# Extracted data entries
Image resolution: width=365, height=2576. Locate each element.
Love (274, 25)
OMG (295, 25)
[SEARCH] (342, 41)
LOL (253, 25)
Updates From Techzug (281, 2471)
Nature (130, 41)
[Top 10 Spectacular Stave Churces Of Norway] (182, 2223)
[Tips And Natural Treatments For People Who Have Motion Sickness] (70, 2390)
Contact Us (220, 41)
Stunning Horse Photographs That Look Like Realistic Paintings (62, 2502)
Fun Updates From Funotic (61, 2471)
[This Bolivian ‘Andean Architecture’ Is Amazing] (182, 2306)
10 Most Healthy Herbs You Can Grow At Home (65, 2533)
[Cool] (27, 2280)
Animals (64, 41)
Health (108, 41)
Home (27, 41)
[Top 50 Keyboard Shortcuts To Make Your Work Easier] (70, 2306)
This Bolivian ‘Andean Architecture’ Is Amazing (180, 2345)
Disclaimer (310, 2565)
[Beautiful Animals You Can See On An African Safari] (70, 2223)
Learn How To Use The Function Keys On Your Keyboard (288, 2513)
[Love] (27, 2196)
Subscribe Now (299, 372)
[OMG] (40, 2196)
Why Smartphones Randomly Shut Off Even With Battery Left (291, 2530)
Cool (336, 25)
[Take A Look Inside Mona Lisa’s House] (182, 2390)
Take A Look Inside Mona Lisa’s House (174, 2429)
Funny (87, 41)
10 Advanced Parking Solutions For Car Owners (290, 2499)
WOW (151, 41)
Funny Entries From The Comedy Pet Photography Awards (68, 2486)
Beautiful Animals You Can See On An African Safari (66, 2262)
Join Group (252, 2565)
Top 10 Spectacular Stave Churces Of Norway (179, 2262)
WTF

# PROMPT
Rewrite the rows from the one containing "WOW (151, 41)" through the end of the rows, both included, keeping each request and raising every coordinate in the answers by 79.

# PROBLEM SOLUTION
WOW (230, 120)
Funny Entries From The Comedy Pet Photography Awards (147, 2565)
Beautiful Animals You Can See On An African Safari (145, 2341)
Join Group (331, 2644)
Top 10 Spectacular Stave Churces Of Norway (258, 2341)
WTF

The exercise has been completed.